Thus it is that while we regret, we are unable to blame; and we cannot wish undone an act, to have shrunk from which might have spared a single heart, but might have wrecked the English nation. We increase our pity for Catherine because she was a princess. We measure the magnitude of the evils which human beings endure by their position in the scale of society; and misfortunes which private persons would be expected to bear without excessive complaining, furnish matter for the lamentation of ages when they touch the sacred head which has been circled
with a diadem. Let it be so. Let us compensate the queen's sorrows with unstinted sympathy; but let us not trifle with history, by confusing a political necessity with a moral crime.
The English parliament, then, had taken up the gauntlet which the pope had flung to it with trembling fingers: and there remained nothing but for the Archbishop of Canterbury to make use of the power of which by law he was now possessed. And the time was pressing, for the new queen was enciente, and further concealment was not to be thought of. The delay of the interview between the pope and Francis, and the change in the demeanour of the latter, which had become palpably evident, discharged Henry of all promises by which he might have bound himself; and to hesitate before the menaces of the pope's brief would have been fatal.

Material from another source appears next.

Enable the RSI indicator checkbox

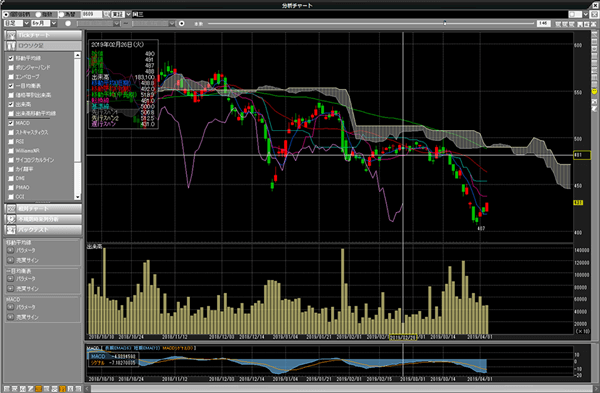(11, 142)

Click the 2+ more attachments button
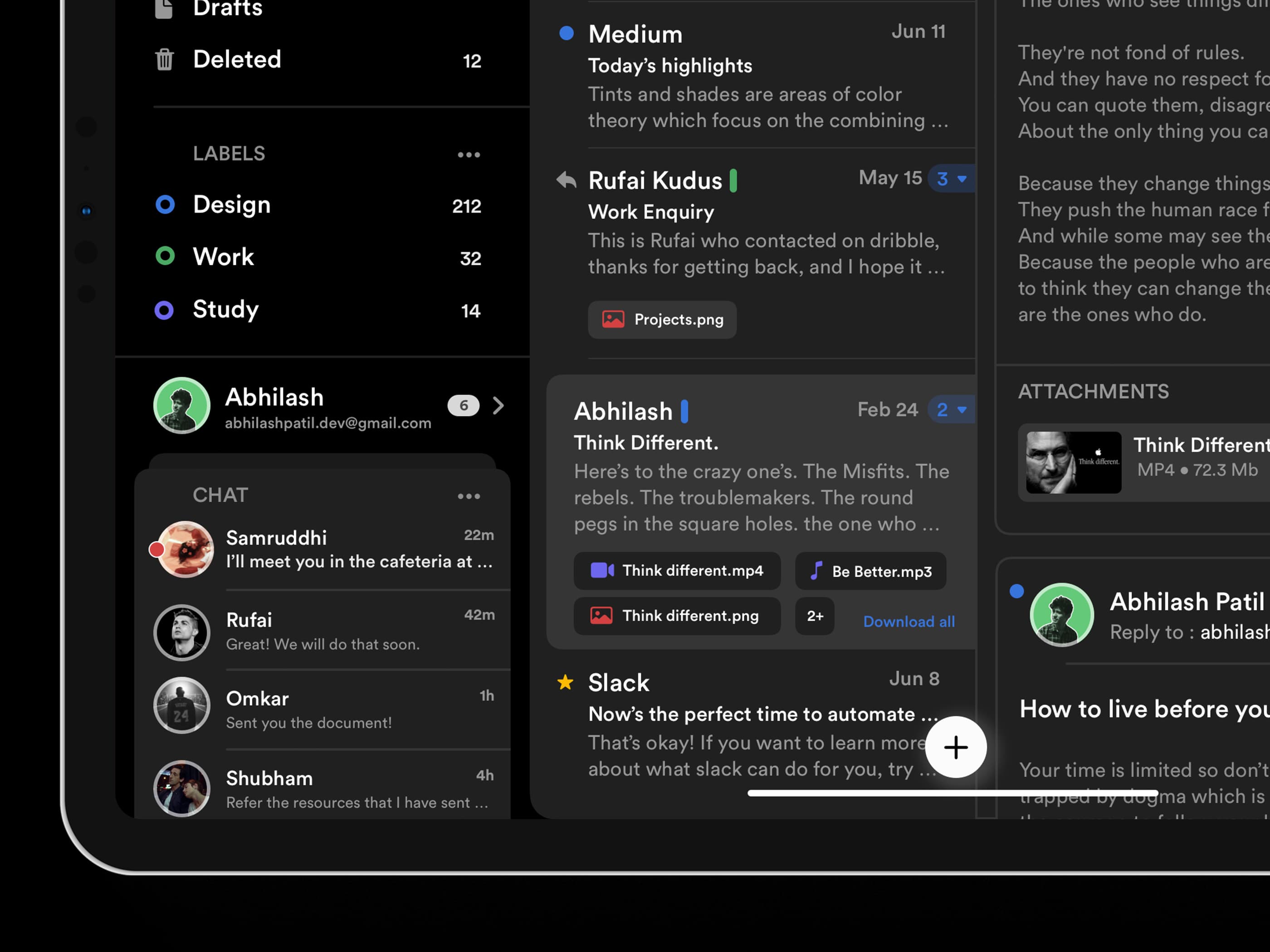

The act of appeals being passed, convocation was the authority to which the power of determining unsettled points of spiritual law seemed to have lapsed. In the month of April, therefore, Cranmer, now Archbishop of Canterbury,[420] submitted to it the two questions, on the resolution of which the sentence which he was to pass was dependent.
The first had been already answered separately by the bench of bishops and by the universities, and had been agitated from end to end of Europe—was it lawful to marry the widow of a brother dying without issue, but having consummated his marriage; and was the Levitical prohibition of such a marriage grounded on a divine law, with which the pope could not dispense, or on a canon law of which a dispensation was permissible?[421]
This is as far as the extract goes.